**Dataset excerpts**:
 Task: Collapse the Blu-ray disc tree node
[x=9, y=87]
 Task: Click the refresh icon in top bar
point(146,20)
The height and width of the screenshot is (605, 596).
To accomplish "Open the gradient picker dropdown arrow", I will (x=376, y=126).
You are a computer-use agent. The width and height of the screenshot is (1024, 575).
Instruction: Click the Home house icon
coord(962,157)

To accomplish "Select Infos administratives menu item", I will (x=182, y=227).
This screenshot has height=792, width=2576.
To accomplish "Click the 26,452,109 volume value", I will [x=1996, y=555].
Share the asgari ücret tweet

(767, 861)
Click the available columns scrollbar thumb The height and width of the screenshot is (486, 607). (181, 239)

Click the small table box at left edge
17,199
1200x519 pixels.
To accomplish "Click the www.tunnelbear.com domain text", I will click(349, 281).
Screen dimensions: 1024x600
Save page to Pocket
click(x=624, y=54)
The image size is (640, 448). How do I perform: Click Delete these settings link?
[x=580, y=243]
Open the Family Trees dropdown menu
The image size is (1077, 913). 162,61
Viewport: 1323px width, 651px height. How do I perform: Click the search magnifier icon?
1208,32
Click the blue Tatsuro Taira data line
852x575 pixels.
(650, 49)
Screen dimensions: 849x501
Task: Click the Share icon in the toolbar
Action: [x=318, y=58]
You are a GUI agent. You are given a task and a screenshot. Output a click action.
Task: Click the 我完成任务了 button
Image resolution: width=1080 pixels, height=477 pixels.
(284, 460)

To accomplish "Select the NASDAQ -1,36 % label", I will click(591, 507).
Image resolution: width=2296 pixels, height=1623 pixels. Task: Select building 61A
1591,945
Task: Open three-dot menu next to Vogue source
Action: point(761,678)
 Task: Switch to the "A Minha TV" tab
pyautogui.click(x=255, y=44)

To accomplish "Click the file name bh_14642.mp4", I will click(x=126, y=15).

**Goal of the exercise**:
Transcribe each record exactly. Leave nothing out.

**Response to this task**:
 Task: Collapse the Blu-ray disc tree node
[x=9, y=87]
 Task: Click the refresh icon in top bar
point(146,20)
The height and width of the screenshot is (605, 596).
To accomplish "Open the gradient picker dropdown arrow", I will (x=376, y=126).
You are a computer-use agent. The width and height of the screenshot is (1024, 575).
Instruction: Click the Home house icon
coord(962,157)

To accomplish "Select Infos administratives menu item", I will (x=182, y=227).
This screenshot has height=792, width=2576.
To accomplish "Click the 26,452,109 volume value", I will [x=1996, y=555].
Share the asgari ücret tweet

(767, 861)
Click the available columns scrollbar thumb The height and width of the screenshot is (486, 607). (181, 239)

Click the small table box at left edge
17,199
1200x519 pixels.
To accomplish "Click the www.tunnelbear.com domain text", I will click(349, 281).
Screen dimensions: 1024x600
Save page to Pocket
click(x=624, y=54)
The image size is (640, 448). How do I perform: Click Delete these settings link?
[x=580, y=243]
Open the Family Trees dropdown menu
The image size is (1077, 913). 162,61
Viewport: 1323px width, 651px height. How do I perform: Click the search magnifier icon?
1208,32
Click the blue Tatsuro Taira data line
852x575 pixels.
(650, 49)
Screen dimensions: 849x501
Task: Click the Share icon in the toolbar
Action: [x=318, y=58]
You are a GUI agent. You are given a task and a screenshot. Output a click action.
Task: Click the 我完成任务了 button
Image resolution: width=1080 pixels, height=477 pixels.
(284, 460)

To accomplish "Select the NASDAQ -1,36 % label", I will click(591, 507).
Image resolution: width=2296 pixels, height=1623 pixels. Task: Select building 61A
1591,945
Task: Open three-dot menu next to Vogue source
Action: point(761,678)
 Task: Switch to the "A Minha TV" tab
pyautogui.click(x=255, y=44)

To accomplish "Click the file name bh_14642.mp4", I will click(x=126, y=15).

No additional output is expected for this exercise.